Segment Start: Task data

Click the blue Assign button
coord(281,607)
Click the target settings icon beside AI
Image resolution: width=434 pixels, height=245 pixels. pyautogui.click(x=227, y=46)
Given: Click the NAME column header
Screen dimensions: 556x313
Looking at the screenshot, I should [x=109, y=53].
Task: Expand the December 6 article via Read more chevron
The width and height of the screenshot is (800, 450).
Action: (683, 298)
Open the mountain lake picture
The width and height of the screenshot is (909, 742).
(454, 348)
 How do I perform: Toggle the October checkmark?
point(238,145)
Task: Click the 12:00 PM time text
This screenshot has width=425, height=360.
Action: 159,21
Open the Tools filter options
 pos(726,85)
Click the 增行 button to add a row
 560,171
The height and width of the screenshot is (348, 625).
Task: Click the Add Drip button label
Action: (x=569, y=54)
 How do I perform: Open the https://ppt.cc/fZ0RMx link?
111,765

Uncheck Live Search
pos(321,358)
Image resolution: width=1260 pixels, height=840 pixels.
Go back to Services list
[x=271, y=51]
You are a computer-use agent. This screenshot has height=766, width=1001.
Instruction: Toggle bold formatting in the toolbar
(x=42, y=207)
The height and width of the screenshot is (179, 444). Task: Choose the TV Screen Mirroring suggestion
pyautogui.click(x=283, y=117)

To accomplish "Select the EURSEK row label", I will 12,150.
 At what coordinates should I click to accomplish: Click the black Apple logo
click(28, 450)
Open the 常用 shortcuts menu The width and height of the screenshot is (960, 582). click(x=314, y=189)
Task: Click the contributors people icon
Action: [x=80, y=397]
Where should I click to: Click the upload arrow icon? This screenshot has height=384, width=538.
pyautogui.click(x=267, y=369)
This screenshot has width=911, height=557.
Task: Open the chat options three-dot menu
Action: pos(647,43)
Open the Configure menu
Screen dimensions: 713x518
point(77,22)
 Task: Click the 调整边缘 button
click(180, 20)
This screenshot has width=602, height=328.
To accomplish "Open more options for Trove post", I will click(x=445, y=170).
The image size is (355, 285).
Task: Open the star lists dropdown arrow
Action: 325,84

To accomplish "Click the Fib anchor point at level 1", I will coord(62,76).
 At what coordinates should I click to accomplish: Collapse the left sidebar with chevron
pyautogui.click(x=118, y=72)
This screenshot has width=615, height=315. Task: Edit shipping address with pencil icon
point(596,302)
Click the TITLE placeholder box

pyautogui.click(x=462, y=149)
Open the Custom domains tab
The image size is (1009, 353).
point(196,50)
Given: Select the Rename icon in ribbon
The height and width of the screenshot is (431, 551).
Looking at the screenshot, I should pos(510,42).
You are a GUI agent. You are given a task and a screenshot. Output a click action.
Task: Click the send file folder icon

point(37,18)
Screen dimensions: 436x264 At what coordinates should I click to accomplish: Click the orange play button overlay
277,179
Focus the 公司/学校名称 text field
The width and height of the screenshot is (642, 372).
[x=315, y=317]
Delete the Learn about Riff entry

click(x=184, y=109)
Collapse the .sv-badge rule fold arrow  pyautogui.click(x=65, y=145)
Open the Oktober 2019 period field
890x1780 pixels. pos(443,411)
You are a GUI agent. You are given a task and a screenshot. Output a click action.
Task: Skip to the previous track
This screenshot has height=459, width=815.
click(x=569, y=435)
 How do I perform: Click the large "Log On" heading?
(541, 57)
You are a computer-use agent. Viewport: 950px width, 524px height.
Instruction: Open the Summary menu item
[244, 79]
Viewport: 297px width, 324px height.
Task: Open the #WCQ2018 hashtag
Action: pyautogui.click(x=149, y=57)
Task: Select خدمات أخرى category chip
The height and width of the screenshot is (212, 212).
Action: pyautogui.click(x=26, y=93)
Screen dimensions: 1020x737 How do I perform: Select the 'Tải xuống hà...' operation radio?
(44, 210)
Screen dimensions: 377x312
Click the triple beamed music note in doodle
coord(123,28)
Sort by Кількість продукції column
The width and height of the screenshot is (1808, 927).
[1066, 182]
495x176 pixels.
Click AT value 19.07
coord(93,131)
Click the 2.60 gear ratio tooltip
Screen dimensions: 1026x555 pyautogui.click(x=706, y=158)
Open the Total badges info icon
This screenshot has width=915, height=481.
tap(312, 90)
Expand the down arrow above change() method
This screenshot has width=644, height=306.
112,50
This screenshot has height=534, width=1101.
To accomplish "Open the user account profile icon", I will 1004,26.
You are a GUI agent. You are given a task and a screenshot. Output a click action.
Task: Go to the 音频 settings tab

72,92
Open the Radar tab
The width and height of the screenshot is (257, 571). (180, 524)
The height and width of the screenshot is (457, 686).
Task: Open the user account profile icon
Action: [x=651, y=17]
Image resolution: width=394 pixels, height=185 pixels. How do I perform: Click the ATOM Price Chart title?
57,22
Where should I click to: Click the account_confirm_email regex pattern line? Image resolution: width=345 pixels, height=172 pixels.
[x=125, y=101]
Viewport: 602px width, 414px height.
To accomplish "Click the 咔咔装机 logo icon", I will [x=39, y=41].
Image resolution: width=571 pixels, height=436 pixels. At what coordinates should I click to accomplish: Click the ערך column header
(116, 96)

Segment End: Task data

Task goal = Look back at the entries above. Retype the line with "The height and width of the screenshot is (212, 212).", the line with "Sort by Кількість продукції column", and all lines in between.

Solution for this exercise =
The height and width of the screenshot is (212, 212).
Action: pyautogui.click(x=26, y=93)
Screen dimensions: 1020x737 How do I perform: Select the 'Tải xuống hà...' operation radio?
(44, 210)
Screen dimensions: 377x312
Click the triple beamed music note in doodle
coord(123,28)
Sort by Кількість продукції column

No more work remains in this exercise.